In Van Dal Footwear Ltd v Ryman Ltd, Ryman's lease of premises had expired. Prior to expiry, Ryman had made two offers to its landlord, proposing terms on which it would take a new lease of the building. However, neither of these offers was acceptable to the landlord, and so Ryman vacated the premises.
The building was left in disrepair, and the landlord claimed damages against Ryman. Section 18 of the Landlord and Tenant Act 1927 limits the amount of damages a landlord may recover for breach of a tenant's repairing covenant to the amount by which the reversion is diminished as a result of the breach. The application of section 18 normally involves two calculations, each based on an assumed sale: one of the property in proper repair, and one of the property not in repair. The difference between those two values is the diminution in the value of the reversion.
The lower court found that, on the face of it, the value of the building in repair would have been £1,068,838. The value of the building in its actual condition would have been £950,000, giving a diminution in value of £118,838.
However, Ryman argued that, in relation to such an assumed sale, it would have repeated its offers to take a new lease to a prospective purchaser of the building. The lower court found that a hypothetical purchaser would have accepted that offer, because the purchaser would have had the benefit of a "blue chip" covenant and would not have suffered a void period while trying to find a new tenant. The result of this would be that the purchaser would have had a contract in place with Ryman, committing Ryman to take a new lease at the same time as the purchaser committed itself to purchase the property. This would increase the price payable by the purchaser for the property to £1,020,300. The diminution in value of the property would therefore only be £48,538.
The landlord appealed to the Court of Appeal.
The Court of Appeal ruled in the landlord's favour. What had to be valued under section 18 was the freehold as it had come back into the landlord's hands, before it was re-let. Any reversionary lease, whether made with the same tenant or a different tenant, was left out of account. What the court had to do was value the rights the landlord actually had on the valuation date. As at the date of expiry of the lease, the landlord did not have the benefit of an agreement for lease with Ryman. The lower court had therefore valued the wrong thing.
Things to consider
In this case, the premises were vacant following lease expiry and there was no lease or agreement for lease in place at the valuation date. However, what if the tenant leaves behind him a sub-tenant, whose tenancy is continuing by virtue of Part II of the Landlord and Tenant Act 1954? Case law has established that this must be taken into account in assessing the loss to the reversion.

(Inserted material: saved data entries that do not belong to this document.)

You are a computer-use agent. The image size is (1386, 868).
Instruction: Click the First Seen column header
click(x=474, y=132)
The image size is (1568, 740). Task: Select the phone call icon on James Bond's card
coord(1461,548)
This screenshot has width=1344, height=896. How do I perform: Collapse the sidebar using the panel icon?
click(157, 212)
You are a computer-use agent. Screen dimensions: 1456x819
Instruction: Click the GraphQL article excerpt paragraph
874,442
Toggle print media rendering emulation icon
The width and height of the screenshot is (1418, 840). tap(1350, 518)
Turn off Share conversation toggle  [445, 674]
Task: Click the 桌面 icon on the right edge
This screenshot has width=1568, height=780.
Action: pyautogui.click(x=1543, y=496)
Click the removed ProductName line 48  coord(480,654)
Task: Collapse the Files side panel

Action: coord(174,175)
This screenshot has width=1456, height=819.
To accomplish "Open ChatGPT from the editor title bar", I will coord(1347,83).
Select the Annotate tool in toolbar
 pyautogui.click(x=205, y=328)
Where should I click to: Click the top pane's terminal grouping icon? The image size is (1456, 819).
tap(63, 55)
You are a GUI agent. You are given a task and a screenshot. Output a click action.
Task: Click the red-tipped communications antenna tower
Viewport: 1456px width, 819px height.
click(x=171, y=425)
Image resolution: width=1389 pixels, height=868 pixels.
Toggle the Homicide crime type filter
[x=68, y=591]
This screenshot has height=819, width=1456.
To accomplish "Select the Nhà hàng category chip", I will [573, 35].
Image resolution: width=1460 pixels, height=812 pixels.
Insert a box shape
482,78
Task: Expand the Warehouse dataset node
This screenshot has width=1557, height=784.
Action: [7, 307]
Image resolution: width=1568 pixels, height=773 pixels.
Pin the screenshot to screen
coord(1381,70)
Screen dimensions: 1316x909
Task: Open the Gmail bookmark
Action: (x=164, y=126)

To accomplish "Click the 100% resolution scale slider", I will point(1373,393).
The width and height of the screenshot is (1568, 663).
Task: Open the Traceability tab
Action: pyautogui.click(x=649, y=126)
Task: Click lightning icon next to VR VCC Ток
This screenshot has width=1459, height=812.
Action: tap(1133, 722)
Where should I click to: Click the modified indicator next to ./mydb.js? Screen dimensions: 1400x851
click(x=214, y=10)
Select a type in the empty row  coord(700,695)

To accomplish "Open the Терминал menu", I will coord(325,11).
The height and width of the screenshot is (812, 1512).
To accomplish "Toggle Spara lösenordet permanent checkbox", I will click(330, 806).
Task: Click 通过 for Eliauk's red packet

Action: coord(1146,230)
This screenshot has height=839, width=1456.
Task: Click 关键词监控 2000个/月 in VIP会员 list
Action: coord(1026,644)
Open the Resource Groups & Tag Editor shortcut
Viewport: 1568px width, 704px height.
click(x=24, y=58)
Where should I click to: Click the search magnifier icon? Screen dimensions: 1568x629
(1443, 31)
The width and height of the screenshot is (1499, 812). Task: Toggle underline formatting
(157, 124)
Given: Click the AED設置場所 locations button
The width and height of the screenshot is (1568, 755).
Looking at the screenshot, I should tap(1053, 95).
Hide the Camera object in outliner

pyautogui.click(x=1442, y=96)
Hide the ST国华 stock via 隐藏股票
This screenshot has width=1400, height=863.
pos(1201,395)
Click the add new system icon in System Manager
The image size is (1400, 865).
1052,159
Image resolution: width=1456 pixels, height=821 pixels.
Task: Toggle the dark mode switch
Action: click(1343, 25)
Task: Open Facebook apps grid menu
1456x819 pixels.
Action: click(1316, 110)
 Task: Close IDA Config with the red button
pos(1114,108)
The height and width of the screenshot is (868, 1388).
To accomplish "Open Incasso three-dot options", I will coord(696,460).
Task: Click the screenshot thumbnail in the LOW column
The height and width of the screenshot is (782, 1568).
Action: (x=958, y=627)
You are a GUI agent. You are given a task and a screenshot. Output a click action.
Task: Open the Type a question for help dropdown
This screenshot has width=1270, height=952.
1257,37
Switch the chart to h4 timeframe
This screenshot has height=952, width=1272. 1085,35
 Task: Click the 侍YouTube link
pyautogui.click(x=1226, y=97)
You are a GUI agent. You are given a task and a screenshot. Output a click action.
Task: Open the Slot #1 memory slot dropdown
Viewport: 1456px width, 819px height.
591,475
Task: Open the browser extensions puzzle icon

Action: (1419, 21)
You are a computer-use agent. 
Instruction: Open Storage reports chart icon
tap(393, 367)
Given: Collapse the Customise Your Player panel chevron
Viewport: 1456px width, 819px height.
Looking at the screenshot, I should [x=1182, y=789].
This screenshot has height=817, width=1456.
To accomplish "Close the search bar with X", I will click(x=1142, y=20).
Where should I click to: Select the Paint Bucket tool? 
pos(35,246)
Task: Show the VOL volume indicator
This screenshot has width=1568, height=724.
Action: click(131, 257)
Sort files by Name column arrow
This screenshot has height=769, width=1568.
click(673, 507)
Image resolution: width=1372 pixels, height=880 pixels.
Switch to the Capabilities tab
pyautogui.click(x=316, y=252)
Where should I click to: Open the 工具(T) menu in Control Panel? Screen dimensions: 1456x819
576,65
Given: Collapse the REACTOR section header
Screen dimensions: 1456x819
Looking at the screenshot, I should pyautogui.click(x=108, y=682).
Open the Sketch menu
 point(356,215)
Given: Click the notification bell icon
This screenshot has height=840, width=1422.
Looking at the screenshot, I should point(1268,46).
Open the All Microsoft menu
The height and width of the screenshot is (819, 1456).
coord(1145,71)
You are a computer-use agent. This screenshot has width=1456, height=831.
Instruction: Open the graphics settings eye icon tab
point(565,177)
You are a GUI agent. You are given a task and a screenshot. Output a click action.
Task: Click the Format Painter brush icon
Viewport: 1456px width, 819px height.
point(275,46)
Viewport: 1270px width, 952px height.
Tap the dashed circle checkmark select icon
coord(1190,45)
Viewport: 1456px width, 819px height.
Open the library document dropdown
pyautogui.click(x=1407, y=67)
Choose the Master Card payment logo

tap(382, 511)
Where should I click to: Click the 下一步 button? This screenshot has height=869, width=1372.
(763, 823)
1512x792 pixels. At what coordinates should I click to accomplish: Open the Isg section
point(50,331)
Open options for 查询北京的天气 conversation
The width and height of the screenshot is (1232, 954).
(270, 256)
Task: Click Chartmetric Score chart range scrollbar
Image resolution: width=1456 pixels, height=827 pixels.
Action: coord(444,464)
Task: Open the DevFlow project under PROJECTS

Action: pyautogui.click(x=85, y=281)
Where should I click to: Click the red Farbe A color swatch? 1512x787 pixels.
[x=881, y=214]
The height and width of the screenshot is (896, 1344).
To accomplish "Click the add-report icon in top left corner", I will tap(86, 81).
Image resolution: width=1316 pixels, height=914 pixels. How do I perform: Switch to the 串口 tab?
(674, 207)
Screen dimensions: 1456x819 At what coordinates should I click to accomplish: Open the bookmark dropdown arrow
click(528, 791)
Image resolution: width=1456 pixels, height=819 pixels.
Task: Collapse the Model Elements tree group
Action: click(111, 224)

The landlord will become entitled to the benefit of any obligations to repair in the sub-lease. The sub-tenant will be entitled to a new tenancy under the 1954 Act and the new lease will normally be on the same terms (including repairing covenants) as the existing sub-lease. The rent will be fixed by the court without taking account of any disrepair which is attributable to the sub-tenant's breaches of the repairing covenants in the current sub-lease. On that basis, there may be no diminution in the value of the landlord's reversion. The position may be different where the sub-tenant's solvency is in question, with the result that there is a doubt as to whether it will be able to meet the cost of repairs.